[英]Own strncpy() C++
I am trying to implement my own version of strncpy(), i found a source code from this link . 我正在尝试实现自己的strncpy()版本,我从此链接中找到了源代码。
But I encountered a Unhandled exception at 0x00411ad5 in exercise 2.exe: 0xC0000005: Access violation writing location 0x00417800.
但是我
Unhandled exception at 0x00411ad5 in exercise 2.exe: 0xC0000005: Access violation writing location 0x00417800.
遇到Unhandled exception at 0x00411ad5 in exercise 2.exe: 0xC0000005: Access violation writing location 0x00417800.
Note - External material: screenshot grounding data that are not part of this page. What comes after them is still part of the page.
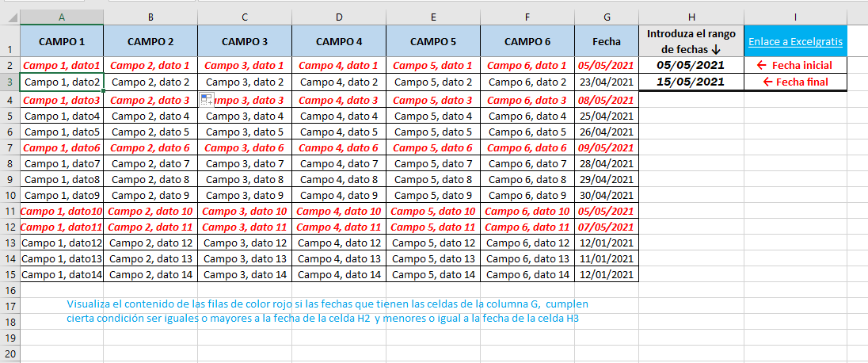Click the Quick Analysis icon near cell C4
Viewport: 868px width, 363px height.
(x=207, y=100)
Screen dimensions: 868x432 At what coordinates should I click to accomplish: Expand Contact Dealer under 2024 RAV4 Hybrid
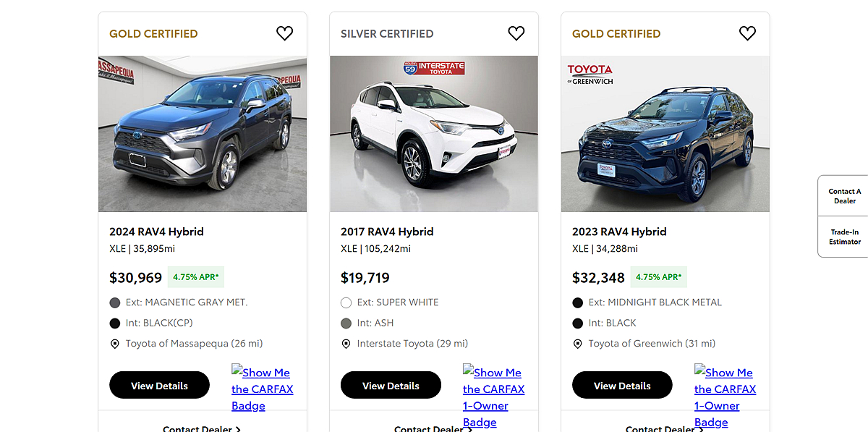pos(202,428)
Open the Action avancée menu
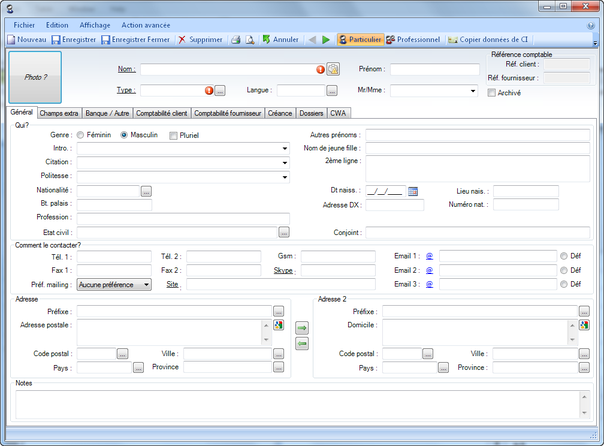 [x=145, y=24]
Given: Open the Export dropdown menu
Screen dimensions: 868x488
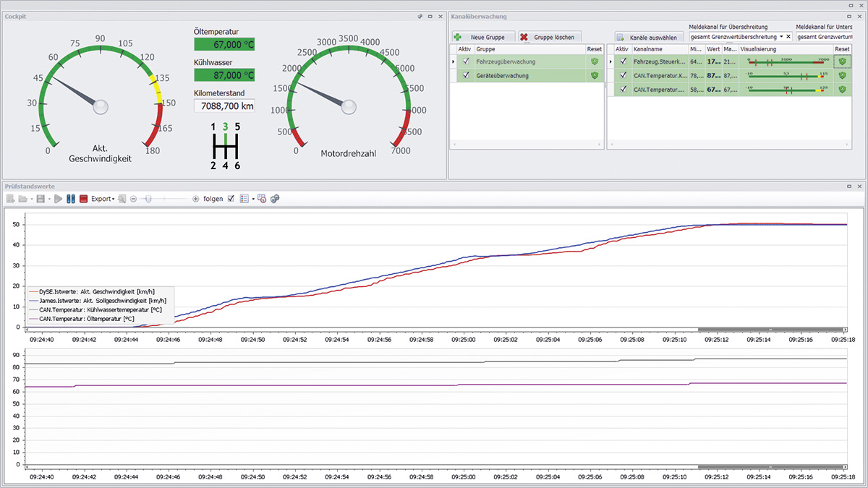Looking at the screenshot, I should coord(103,199).
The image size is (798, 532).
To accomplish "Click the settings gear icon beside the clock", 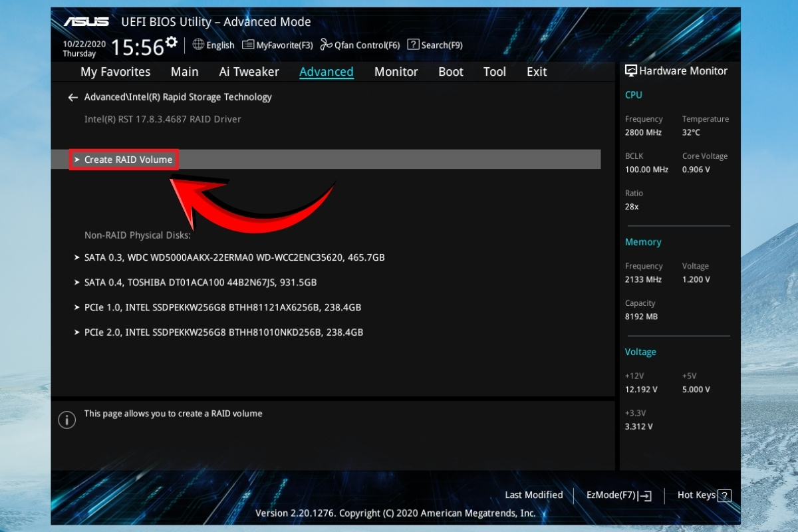I will pos(172,43).
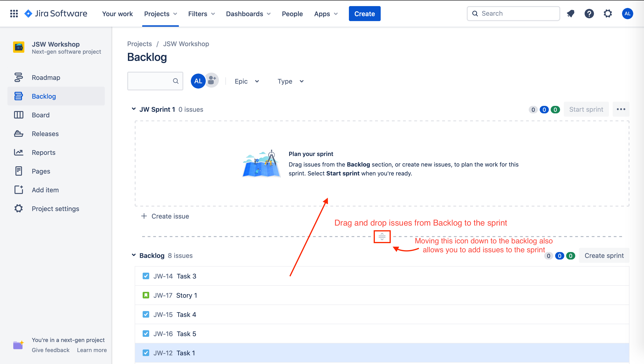Open the settings gear in top bar
The image size is (644, 364).
pyautogui.click(x=608, y=14)
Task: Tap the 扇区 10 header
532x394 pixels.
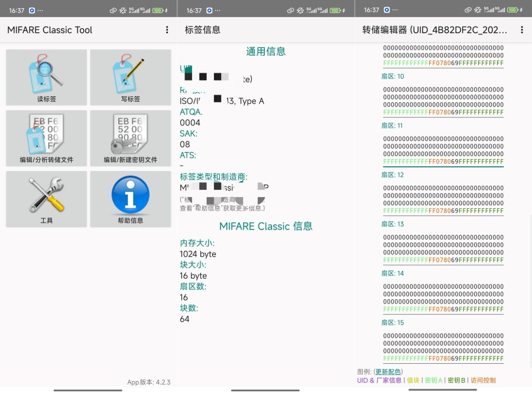Action: 392,76
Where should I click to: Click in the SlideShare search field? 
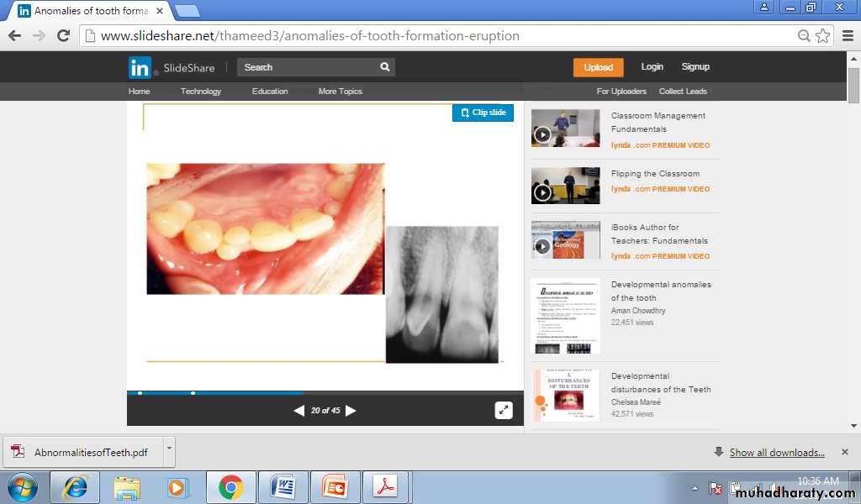tap(308, 67)
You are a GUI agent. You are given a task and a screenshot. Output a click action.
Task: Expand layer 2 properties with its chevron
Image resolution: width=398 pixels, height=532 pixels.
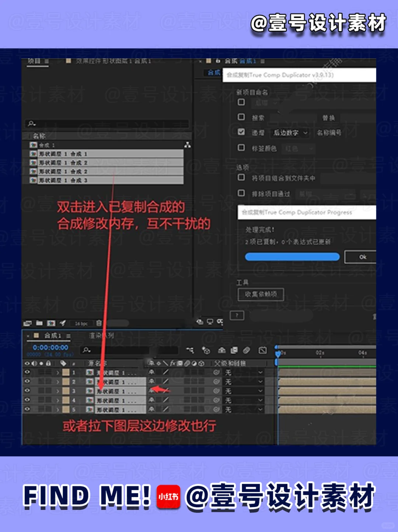click(x=57, y=381)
everytime the code reaches this code while((x++ < n) && (*dest++ = *source++));
每当代码到达该代码
while((x++ < n) && (*dest++ = *source++));
Here is the complete code: 这是完整的代码:
char *strncpy(char * destination, const char * source, size_t n){
char *dest;
dest = destination;
size_t x=0;
while((x++ < n) && (*dest++ = *source++)); //this is where unhandled exception occurs
while(x++ < n){
*dest++ = 0;
}
return dest;
}
int main(){
char *sample = "blue";
char * sample2 = "red";
cout << strncpy(sample, sample2, 5);
getch();
return 0;
}
Please tell me why this occurs and how should I fix it? 请告诉我为什么会发生这种情况,我该如何解决? Thanks!
谢谢!
You cannot write to a string constant ( sample
); 您不能写一个字符串常量(
sample
)。 write to a char
array instead: 改为写入一个
char
数组:
int main(){
char *sample = "blue";
char buffer[5];
cout << strncpy(buffer, sample, sizeof(buffer));
getch();
return 0;
}
Your destination is "blue"
which is a string literal, that is a constant. 您的目的地是
"blue"
,它是一个字符串常量,是一个常量。 As such it is located in a read-only part of memory (and pointed at by local sample
variable), thus error when writing. 因此,它位于内存的只读部分(并由本地
sample
变量指向),因此在写入时会出错。
Try this: 尝试这个:
int main(){
char sample[] = "blue";
char * sample2 = "red";
cout << strncpy(sample, sample2, 5);
getch();
return 0;
}
which makes sample
an array in local, writeable memory. 这使得
sample
在本地可写内存中成为数组。
First, it was already explained to you that you can't overwrite a string that is defined like that. 首先,已经向您说明了您不能覆盖这样定义的字符串。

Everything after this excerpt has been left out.